Hive and Sqoop: CDC

Following is a mechanism for generating the CDC report. Follow the step in sequence.

To follow the steps open 3 terminals

  1. Shell terminal to run hdfs and sqoop commands. Terminal prompt starting with $ are shell prompt.
  2. Mysql terminal. Terminal prompts starting with "mysql>" are mysql terminal.
  3. beeline/hive terminal. Terminal prompts starting with "0: jdbc:hive2://localhost:10000/default>" are beeline terminal

In the document, commands are run from one these three terminals depending on the context.

Tools Used:

  • Sqoop
  • Hive
  • HDFS
  • MySQL (as RDBMS data source)

$ mysql -u root -p

<enter password>

mysql>

CREATE DATABASE IF NOT EXISTS retail_db;
USE retail_db;
DROP TABLE IF EXISTS deal;
CREATE TABLE deal(

deal_id INT NOT NULL AUTO_INCREMENT,

name VARCHAR(100),

amount FLOAT,

delete_flag TINYINT(1),

LastModifiedDate TIMESTAMP DEFAULT CURRENT_TIMESTAMP ON UPDATE CURRENT_TIMESTAMP,

PRIMARY KEY (deal_id)

);
INSERT INTO deal (name, amount) VALUES 
("Deal 1", 1000), 
("Deal 2", 2000);
SELECT * FROM deal;
+---------+--------+--------+-------------+---------------------+
| deal_id | name   | amount | delete_flag | LastModifiedDate    |
+---------+--------+--------+-------------+---------------------+
|       1 | Deal 1 |   1000 |        NULL | 2016-05-04 00:08:51 |
|       2 | Deal 2 |   2000 |        NULL | 2016-05-04 00:08:51 |
+---------+--------+--------+-------------+---------------------+

$ sqoop list-databases --connect jdbc:mysql://localhost:3306 --username root --password cloudera

...

retail_db

...

$ sqoop list-tables --connect jdbc:mysql://localhost:3306/retail_db --username root --password cloudera

...

$ hive -e "DROP TABLE IF EXISTS default.deal_shell;"

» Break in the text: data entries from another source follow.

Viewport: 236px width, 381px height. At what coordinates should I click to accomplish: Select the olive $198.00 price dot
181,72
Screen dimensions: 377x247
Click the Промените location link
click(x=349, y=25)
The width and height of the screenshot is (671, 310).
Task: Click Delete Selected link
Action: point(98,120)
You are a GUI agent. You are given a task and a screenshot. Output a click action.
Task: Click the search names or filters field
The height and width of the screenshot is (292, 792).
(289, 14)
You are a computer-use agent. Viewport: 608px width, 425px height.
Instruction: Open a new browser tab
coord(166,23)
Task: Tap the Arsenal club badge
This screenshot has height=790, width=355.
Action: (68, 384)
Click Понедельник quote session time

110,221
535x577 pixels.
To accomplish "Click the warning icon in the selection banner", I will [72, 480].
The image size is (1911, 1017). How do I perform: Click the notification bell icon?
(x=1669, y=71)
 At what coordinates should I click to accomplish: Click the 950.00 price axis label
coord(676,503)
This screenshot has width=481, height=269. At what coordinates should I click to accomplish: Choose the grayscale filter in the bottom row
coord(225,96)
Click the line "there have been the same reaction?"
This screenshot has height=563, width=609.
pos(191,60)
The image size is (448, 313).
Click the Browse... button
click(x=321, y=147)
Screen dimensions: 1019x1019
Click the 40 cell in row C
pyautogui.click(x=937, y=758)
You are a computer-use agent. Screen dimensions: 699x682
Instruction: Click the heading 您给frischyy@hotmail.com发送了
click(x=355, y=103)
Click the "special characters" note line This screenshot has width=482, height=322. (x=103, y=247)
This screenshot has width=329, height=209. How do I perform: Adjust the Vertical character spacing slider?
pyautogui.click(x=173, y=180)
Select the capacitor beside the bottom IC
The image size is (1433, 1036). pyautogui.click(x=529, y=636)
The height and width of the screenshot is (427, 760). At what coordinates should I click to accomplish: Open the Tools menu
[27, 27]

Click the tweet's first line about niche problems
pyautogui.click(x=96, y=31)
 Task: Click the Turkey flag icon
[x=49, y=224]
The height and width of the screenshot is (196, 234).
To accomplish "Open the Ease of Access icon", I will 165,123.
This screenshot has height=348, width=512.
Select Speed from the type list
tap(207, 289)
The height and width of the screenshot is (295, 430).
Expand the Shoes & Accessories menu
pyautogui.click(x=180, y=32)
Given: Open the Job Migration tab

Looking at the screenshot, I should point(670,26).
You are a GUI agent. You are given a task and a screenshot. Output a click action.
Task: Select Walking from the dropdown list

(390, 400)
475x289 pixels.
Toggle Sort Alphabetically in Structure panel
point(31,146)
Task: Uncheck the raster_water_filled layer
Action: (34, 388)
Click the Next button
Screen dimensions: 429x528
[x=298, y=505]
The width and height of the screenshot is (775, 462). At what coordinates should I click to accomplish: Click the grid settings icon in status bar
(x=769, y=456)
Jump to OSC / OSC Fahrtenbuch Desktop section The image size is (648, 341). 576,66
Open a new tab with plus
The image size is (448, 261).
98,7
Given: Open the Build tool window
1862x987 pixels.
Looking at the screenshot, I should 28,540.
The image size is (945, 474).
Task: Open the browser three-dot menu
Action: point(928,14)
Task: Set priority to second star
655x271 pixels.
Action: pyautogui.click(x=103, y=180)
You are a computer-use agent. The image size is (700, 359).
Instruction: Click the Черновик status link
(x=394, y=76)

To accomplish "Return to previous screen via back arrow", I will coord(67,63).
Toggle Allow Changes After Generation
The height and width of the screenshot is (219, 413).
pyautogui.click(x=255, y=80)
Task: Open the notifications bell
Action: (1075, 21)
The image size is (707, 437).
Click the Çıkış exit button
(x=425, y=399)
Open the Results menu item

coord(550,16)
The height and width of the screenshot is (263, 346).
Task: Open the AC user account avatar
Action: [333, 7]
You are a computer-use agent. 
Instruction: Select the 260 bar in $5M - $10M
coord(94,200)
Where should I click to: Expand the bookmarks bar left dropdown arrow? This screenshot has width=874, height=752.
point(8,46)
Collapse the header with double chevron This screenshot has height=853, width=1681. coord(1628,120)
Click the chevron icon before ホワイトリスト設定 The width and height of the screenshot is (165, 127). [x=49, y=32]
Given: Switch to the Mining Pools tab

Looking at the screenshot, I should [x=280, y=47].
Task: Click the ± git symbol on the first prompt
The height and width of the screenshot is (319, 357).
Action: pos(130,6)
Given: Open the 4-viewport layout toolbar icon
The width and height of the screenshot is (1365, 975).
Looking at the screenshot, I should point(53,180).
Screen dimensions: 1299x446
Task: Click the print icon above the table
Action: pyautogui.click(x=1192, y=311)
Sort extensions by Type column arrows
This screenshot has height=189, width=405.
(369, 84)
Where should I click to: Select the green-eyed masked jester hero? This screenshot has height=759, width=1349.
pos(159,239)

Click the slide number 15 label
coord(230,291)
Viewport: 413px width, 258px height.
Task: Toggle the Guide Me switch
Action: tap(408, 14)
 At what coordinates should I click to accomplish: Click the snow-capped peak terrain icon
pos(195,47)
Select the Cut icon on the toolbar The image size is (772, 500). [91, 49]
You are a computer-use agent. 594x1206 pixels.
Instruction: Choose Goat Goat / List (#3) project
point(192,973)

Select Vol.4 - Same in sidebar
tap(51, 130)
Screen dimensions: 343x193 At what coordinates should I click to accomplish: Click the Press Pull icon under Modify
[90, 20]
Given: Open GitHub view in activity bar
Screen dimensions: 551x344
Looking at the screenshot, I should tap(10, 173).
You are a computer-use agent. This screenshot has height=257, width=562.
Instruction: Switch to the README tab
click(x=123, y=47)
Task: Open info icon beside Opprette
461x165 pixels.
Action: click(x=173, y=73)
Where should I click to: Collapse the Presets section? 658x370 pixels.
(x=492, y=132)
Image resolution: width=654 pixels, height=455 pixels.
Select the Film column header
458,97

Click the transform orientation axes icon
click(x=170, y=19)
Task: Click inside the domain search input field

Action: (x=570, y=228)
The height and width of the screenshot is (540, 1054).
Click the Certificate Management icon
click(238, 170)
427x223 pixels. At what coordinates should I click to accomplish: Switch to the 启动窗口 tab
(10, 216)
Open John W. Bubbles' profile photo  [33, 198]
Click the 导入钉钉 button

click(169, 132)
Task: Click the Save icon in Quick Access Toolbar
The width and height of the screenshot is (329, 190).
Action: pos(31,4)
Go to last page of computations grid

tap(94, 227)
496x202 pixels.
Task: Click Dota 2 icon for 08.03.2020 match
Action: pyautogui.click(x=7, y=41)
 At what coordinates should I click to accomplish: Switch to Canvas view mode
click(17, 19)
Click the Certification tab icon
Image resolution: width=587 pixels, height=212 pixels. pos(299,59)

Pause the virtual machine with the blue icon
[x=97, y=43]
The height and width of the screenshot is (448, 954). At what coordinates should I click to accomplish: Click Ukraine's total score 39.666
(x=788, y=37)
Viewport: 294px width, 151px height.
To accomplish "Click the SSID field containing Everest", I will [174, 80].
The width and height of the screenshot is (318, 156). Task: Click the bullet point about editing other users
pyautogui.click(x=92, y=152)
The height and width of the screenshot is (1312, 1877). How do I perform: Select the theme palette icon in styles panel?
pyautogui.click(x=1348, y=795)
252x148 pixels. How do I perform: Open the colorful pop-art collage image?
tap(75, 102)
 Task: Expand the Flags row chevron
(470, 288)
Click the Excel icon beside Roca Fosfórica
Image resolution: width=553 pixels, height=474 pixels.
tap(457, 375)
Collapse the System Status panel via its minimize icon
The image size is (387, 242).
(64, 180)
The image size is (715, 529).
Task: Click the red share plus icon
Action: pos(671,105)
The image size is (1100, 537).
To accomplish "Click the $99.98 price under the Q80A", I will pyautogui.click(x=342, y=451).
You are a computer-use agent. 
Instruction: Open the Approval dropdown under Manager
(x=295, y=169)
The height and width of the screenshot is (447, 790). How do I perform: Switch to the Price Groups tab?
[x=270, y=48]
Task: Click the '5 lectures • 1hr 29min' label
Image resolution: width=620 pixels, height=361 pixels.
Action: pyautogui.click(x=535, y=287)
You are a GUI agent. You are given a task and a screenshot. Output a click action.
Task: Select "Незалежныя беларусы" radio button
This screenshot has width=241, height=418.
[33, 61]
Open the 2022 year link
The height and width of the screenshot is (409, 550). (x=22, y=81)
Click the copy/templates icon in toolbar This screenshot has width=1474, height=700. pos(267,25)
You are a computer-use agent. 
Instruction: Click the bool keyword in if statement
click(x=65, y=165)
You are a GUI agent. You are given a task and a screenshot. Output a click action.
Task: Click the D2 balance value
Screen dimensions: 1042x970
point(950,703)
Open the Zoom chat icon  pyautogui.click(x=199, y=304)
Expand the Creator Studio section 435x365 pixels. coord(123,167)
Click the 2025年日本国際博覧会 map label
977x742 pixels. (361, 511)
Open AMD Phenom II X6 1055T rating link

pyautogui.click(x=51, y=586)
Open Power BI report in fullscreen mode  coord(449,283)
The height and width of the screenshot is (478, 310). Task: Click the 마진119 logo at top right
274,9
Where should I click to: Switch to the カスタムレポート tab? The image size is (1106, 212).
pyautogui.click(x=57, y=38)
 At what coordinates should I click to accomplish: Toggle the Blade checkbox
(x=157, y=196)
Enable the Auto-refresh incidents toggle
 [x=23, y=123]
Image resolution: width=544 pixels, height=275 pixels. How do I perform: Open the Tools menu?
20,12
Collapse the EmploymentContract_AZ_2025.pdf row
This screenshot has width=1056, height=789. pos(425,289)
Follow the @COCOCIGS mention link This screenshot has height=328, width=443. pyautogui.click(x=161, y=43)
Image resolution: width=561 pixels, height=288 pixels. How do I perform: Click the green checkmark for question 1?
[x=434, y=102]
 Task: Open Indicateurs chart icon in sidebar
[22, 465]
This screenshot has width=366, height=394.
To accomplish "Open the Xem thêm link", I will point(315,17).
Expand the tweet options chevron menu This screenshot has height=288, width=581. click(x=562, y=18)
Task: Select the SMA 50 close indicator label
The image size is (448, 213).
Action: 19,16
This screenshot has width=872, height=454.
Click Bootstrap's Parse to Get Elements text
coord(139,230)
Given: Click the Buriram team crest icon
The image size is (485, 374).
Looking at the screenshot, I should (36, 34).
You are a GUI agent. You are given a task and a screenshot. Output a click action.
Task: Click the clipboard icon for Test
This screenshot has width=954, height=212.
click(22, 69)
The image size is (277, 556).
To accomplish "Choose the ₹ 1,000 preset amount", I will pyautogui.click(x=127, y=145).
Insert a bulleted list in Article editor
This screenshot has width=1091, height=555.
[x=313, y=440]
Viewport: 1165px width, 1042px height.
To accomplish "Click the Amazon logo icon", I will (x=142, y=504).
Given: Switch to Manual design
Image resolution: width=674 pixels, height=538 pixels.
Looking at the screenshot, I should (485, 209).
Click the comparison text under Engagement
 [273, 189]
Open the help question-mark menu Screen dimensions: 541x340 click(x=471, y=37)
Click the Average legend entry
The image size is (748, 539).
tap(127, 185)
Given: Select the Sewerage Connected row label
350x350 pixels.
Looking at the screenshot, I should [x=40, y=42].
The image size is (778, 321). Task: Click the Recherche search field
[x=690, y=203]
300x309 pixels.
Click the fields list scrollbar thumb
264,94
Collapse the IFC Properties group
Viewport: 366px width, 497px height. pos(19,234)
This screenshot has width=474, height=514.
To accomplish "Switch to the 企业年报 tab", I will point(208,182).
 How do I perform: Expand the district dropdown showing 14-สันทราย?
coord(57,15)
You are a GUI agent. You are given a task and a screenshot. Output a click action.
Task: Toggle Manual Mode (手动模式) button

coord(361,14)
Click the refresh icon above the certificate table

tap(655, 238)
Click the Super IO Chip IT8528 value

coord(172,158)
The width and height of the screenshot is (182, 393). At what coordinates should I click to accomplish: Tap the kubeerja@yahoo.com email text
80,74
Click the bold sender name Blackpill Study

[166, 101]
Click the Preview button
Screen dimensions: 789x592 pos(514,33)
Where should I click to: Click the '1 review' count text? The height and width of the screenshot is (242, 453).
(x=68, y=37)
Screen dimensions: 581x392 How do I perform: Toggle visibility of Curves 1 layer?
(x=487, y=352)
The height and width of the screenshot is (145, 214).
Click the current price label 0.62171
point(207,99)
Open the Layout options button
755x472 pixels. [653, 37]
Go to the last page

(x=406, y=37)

$ sqoop create-hive-table --connect jdbc:mysql://localhost:3306/retail_db --username root --password cloudera --table deal --hive-table deal_shell --fields-terminated-by ','

$ sqoop job --delete import_deal

$ hdfs dfs -rm -r '/user/cloudera/data/deal'

$ sqoop job --create import_deal -- import --connect jdbc:mysql://localhost:3306/retail_db --username root --P --table deal --target-dir '/user/cloudera/data/deal' -m 1 --incremental lastmodified --check-column LastModifiedDate --append --fields-terminated-by ','

<Enter password for mysql user account. For cloudera we are using username: root, password: cloudera>

$ sqoop job --list

$ sqoop job --show import_deal

$ sqoop job --exec import_deal

<Enter password for mysql user account. For cloudera we are using username: root, password: cloudera>

$ hdfs dfs -ls /user/cloudera/data/deal

Found 1 items

-rw-r--r-- 1 cloudera cloudera 86 2016-05-04 00:20 /user/cloudera/data/deal/part-m-00000

$ hdfs dfs -cat /user/cloudera/data/deal/part-m-00000

1,Deal 1,1000.0,null,2016-05-04 00:08:51.0

2,Deal 2,2000.0,null,2016-05-04 00:08:51.0

Connect to hive server using beeline

$ beeline

Beeline version 1.1.0-cdh5.5.0 by Apache Hive

beeline> !connect jdbc:hive2://localhost:10000/default cloudera cloudera

scan complete in 4ms

Connecting to jdbc:hive2://localhost:10000/default

Connected to: Apache Hive (version 1.1.0-cdh5.5.0)

Driver: Hive JDBC (version 1.1.0-cdh5.5.0)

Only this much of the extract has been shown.